*** PROVIDED PASSAGE ***
When a value in Rust is dropped (i.e. at the point its owner goes out of lexical scope) its destructor is automatically run. Rust's destructors enable a style of programming that originated in C++ called RAII (Resource Acquisition Is Initialization) [30, Section 14.4]: when a value is dropped, the underlying resources it possesses (e.g. file handles or heap memory) are released. Destructors are used frequently in Rust code (to give a rough idea: approximately 15% of source-level types in our benchmark suite have destructors).

Rust destructors are formed of two parts, run in the following order: a user-defined drop method; and automatically inserted drop glue. Drop methods are optional and users can provide one for a type by implementing the Drop trait's drop method. Drop glue recursively calls destructors of contained types (e.g. fields in a struct). Although it is common usage to conflate 'destructor' in Rust with drop methods, drop glue is an integral part of a Rust destructor: we therefore use 'destructor' as the umbrella term for both drop methods and drop glue.
***
* _STATED TASK_
Transcribe the whole passage on Rust destructors word for word. The listing after this point is not needed.
*** STORED RECORDS ***
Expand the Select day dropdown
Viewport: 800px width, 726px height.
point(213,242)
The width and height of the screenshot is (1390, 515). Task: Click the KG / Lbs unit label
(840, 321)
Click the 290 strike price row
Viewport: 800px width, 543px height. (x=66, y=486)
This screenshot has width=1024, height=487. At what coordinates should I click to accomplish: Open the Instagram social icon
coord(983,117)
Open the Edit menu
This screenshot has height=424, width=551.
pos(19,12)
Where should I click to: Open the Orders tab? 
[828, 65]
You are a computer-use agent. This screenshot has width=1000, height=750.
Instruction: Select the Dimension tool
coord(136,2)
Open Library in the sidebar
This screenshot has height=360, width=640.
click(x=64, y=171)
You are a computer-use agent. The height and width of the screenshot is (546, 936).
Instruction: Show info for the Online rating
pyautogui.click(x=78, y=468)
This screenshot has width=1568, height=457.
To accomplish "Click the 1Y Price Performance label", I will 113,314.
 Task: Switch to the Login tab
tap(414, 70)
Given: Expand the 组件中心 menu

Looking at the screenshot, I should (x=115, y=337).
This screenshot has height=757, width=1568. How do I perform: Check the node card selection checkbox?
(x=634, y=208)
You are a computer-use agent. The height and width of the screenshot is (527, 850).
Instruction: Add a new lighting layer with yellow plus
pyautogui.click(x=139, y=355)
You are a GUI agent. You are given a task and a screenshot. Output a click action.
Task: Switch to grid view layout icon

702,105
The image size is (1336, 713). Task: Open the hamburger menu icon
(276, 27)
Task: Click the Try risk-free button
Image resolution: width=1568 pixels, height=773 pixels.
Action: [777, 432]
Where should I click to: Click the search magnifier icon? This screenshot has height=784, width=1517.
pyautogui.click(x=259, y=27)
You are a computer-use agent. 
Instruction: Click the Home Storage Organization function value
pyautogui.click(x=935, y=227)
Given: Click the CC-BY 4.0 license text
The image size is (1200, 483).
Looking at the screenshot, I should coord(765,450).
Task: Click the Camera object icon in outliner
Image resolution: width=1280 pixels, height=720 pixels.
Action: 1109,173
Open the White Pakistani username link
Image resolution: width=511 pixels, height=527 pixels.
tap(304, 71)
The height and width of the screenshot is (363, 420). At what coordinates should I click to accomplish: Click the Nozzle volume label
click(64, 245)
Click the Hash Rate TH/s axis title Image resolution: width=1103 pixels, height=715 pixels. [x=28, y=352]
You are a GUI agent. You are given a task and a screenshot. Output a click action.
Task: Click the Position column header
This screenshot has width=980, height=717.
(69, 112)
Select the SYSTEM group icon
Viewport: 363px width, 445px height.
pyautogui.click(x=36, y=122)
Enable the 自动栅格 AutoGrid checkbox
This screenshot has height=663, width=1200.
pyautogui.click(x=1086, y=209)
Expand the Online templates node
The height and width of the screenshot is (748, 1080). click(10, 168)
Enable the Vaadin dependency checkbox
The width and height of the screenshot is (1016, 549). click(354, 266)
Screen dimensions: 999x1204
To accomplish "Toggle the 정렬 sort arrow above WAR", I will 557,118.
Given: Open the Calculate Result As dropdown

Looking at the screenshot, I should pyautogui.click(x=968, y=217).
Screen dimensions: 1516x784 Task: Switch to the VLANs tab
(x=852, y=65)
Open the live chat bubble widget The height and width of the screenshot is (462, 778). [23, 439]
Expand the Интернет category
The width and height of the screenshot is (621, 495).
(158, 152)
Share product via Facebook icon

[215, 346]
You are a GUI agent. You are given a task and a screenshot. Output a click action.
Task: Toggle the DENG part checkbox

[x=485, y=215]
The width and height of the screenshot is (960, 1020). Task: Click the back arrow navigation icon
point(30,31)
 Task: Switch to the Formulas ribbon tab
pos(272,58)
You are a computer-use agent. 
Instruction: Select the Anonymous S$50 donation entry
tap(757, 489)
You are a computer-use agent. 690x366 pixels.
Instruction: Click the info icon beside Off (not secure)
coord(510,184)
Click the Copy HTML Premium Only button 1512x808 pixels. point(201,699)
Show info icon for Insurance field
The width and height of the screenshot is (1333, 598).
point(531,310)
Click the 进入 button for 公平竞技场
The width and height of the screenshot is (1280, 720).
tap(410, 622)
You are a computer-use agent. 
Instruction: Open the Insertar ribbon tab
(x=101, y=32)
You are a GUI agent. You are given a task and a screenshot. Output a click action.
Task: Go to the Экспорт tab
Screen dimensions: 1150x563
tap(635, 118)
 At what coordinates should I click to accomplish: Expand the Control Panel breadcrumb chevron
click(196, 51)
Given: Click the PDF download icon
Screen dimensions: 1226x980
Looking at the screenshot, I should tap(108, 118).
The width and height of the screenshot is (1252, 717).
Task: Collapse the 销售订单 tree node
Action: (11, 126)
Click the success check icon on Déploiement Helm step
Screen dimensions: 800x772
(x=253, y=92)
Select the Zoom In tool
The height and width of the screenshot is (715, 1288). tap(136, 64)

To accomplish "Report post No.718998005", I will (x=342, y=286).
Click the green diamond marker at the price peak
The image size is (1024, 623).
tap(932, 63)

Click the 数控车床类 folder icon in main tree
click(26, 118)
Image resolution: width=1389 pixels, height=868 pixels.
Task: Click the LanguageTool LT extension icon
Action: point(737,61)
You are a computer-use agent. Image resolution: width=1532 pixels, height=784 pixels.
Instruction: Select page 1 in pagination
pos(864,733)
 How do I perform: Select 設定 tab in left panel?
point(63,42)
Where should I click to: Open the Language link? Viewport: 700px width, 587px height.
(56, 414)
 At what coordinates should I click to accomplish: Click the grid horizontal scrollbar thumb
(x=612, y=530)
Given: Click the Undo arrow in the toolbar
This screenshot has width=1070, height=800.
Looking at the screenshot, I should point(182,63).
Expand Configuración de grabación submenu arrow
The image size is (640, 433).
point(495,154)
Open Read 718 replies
***
* _RESPONSE_
When a value in Rust is dropped (i.e. at the point its owner goes out of lexical scope) its destructor is automatically run. Rust's destructors enable a style of programming that originated in C++ called RAII (Resource Acquisition Is Initialization) [30, Section 14.4]: when a value is dropped, the underlying resources it possesses (e.g. file handles or heap memory) are released. Destructors are used frequently in Rust code (to give a rough idea: approximately 15% of source-level types in our benchmark suite have destructors).

Rust destructors are formed of two parts, run in the following order: a user-defined drop method; and automatically inserted drop glue. Drop methods are optional and users can provide one for a type by implementing the Drop trait's drop method. Drop glue recursively calls destructors of contained types (e.g. fields in a struct). Although it is common usage to conflate 'destructor' in Rust with drop methods, drop glue is an integral part of a Rust destructor: we therefore use 'destructor' as the umbrella term for both drop methods and drop glue.